# Help! What does teeth snapping mean?



## itsbulilit

Hi, I have an intact male gsd, he's 7 months old. Recently he began snapping his teeth at us. For instance, we usually put a dog back pack on him when we walk. But these past few days he would bark and snap his teeth at me when he knows I will put his backpack on him Or also earlier this morning when I am about to pee him outside. I always make him sit before we go out the door and I always make sure I go first. So anyways, I made him sit and he started barking and snapping his teeth at me. So I just stood there and said a firm no. But he just kept barking, snapping and staring at me. And he seems to do it often now.

Is this a sign of aggressive behavior? Was he about to bite me if Icontinued to put his backpack on him? What's the best thing to do to make him stop doing it? 


Thank you.


----------



## LuvShepherds

My older dog does that when she is so excited she can't calm down. It's not directed toward me, so I haven't done anything except distract and calm. In her case, it shows tension.


----------



## DutchKarin

Air snapping is really common with the dutch sheps and mals, especially at those adolescent phases. Thought to be just over the top excitement combined with pushiness... "Make it happen now!!!" unless clearly accompanied by fear, curled lips, stiffness, etc. I would really up my training on capping energy. Look at youtube videos of Michael Ellis and capping energy and how he uses the tug as play and then weaving obedience in with it.

He is just being a brat I bet. And super excited to get out the door. Use that energy to train. Before leaving...make him sit, down, sit, to bed, place (between my legs) and then all over again. Then reward him calmly. See if that takes the edge off. Then put the backpack and GO!!! ;-)


----------



## SuperG

My first GSD used to do the air snapping thing when she was young....I had no idea what it meant but it lines up with what DutchKarin suggested, now that I think of it.
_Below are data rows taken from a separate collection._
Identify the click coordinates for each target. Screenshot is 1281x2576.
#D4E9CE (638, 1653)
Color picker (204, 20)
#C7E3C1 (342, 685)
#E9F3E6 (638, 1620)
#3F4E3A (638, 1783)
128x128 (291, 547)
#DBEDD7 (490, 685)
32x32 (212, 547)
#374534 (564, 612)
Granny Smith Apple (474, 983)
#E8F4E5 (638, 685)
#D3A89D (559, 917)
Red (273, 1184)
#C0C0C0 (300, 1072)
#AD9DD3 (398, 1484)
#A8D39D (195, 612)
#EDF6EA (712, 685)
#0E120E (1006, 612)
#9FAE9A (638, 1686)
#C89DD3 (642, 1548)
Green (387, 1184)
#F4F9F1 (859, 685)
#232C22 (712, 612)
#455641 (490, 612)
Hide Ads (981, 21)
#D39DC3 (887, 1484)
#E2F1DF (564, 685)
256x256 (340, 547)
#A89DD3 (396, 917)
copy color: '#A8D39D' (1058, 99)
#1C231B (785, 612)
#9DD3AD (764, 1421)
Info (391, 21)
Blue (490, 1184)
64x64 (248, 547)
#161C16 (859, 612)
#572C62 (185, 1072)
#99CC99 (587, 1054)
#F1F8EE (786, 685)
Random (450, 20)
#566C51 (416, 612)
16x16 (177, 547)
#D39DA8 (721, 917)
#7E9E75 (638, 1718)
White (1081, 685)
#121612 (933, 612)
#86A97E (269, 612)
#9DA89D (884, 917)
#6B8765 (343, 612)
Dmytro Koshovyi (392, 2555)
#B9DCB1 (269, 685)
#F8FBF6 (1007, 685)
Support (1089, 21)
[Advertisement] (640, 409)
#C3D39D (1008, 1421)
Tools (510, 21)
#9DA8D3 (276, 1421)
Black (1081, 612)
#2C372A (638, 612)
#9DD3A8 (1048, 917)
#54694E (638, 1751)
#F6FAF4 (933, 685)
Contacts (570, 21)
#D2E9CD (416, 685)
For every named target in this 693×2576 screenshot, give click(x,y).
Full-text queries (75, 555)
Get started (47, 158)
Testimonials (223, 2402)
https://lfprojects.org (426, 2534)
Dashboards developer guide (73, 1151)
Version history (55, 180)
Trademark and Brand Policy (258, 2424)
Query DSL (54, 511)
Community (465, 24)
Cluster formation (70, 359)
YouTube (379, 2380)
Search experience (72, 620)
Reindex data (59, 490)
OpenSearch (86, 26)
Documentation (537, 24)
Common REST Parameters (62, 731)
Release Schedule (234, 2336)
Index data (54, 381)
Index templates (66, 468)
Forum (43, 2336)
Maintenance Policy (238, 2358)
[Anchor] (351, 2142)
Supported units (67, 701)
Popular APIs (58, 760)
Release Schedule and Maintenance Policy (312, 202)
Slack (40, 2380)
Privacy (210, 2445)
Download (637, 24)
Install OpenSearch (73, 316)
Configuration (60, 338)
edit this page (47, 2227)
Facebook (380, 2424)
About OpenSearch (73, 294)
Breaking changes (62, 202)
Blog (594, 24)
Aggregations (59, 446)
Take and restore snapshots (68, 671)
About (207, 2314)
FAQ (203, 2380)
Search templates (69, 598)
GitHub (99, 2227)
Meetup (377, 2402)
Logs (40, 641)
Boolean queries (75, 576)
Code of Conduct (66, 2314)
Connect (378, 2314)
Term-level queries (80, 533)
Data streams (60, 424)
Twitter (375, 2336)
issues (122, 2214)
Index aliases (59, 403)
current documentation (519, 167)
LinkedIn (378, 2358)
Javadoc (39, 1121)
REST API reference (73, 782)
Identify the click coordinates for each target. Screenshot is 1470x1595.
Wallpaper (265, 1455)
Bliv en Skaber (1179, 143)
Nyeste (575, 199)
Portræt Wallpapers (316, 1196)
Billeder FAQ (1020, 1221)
I never thought much of it....as a matter of fact...I used to respond in kind and do my own jaw snapping when she would.....as I recall she stopped doing it as time went by...maybe my air snapping confused her...who knows???


SuperG


----------



## Nigel

If it is air snapping, then it's probably just over excitement as others have mentioned. My girl will be 6 yrs old in a few months and she still does this. When she gets ramped up like this I have to make sure to follow through with commands. For instance, I'll say "sit" then "down" before going out or placing her food and she'll try to snap through both super fast not doing either properly. Other than that it's no big deal.


----------



## gsdheeler

Why do you have a back pack on such a young dog?


----------



## itsbulilit

I have him wear backpack because that calms him down when we walk. Everytime I put the back pack on him he's calm and walk really good on leash. And I only put one water bottle in there. I think he feels like he's doing work, but its a struggle to put it on him.


----------



## Jenny720

The only time my dog does air snapping only when when we play ball and he all amped up. I take it as come on Im all reay or like in baseball when the batter is waiting for a pitcher to throw the ball and the batter just practices some quick warm up swings


----------



## Fodder

the weight should be balanced. 2 half filled water bottles would be better.


----------



## Lykaios

My GSD did a ton of air snapping, especially when he was a young puppy. He would do it most often when I said no... he would look me straight in the eye and snap his mouth at me and just try to go about doing the thing anyways. Generally it was a response to me telling him something he didn't like. I don't know if you're referring to snapping a the air or actually trying to snap at you.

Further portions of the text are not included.